Carson of Venus
- dust-jacket of Carson of Venus
- Author: Edgar Rice Burroughs
- Cover artist: John Coleman Burroughs
- Language: English
- Series: Amtor
- Genre: Science fantasy
- Publisher: Edgar Rice Burroughs, Inc.
- Publication date: 1938
- Publication place: United States
- Media type: Print (hardback & paperback)
- Pages: 312
- Preceded by: Lost on Venus
- Followed by: Escape on Venus

= Carson of Venus =

1938 science fantasy novel by Edgar Rice Burroughs

Carson of Venus is a science fantasy novel by American writer Edgar Rice Burroughs, the third book in the Venus series (sometimes called the "Carson Napier of Venus series"). Burroughs wrote the novel in July and August 1937. It was serialized in 1938 in six weekly installments from January 8 to February 12 in Argosy, the same publication where the previous two Venus novels appeared. It was published in book form a year later by Edgar Rice Burroughs, Inc.
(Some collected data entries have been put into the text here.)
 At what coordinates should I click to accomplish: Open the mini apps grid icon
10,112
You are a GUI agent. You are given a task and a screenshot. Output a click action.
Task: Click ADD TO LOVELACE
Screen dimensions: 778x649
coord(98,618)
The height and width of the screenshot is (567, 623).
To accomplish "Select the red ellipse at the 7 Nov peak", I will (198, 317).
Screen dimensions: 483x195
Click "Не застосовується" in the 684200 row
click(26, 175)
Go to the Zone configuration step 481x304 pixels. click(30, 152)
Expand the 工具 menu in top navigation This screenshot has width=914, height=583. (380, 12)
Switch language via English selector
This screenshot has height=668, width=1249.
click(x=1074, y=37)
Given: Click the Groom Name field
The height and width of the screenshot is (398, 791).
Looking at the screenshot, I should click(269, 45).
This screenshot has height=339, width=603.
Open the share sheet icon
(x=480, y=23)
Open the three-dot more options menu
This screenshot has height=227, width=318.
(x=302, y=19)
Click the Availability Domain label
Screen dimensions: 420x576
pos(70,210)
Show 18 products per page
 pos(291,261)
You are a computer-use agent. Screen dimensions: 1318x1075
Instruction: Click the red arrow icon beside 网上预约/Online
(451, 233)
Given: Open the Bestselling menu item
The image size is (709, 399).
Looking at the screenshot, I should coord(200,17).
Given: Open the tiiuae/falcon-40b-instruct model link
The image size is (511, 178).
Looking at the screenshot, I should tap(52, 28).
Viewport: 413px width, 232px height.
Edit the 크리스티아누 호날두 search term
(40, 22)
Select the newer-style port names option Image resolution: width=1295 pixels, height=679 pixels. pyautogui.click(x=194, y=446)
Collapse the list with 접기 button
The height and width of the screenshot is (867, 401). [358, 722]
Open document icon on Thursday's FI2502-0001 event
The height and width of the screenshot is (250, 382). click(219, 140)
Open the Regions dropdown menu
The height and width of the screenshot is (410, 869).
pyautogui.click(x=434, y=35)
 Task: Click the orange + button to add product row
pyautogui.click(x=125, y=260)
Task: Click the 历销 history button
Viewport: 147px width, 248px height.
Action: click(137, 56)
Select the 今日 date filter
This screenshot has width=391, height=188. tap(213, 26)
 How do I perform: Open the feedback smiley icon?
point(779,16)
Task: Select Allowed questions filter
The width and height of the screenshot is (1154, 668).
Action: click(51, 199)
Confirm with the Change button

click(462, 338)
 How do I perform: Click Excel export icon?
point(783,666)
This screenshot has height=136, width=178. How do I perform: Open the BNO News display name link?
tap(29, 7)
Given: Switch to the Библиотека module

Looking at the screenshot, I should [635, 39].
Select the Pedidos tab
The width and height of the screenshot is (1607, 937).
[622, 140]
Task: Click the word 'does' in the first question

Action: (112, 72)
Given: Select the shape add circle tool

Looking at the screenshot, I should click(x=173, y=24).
Burroughs originally submitted the novel to a number of the "slick" magazines: Liberty, The Saturday Evening Post, Collier's, and Ladies' Home Journal. All rejected the story.

The novel, which was written two years before the outbreak of World War II, satirizes Nazi Germany by including a fascist political faction called the "Zani". There is also a character named "Muso" as a reference to Benito Mussolini. Unlike the first two Venus novels, Carson of Venus focuses on spy intrigue and war instead of wilderness adventuring. It also indicates a change of political orientation from that of the earlier books, where the villains were modeled on Russian Communists.

Carson of Venus was nominated for a Retro-Hugo Award for best science fiction novel of 1939. The award went to T. H. White's The Sword in the Stone.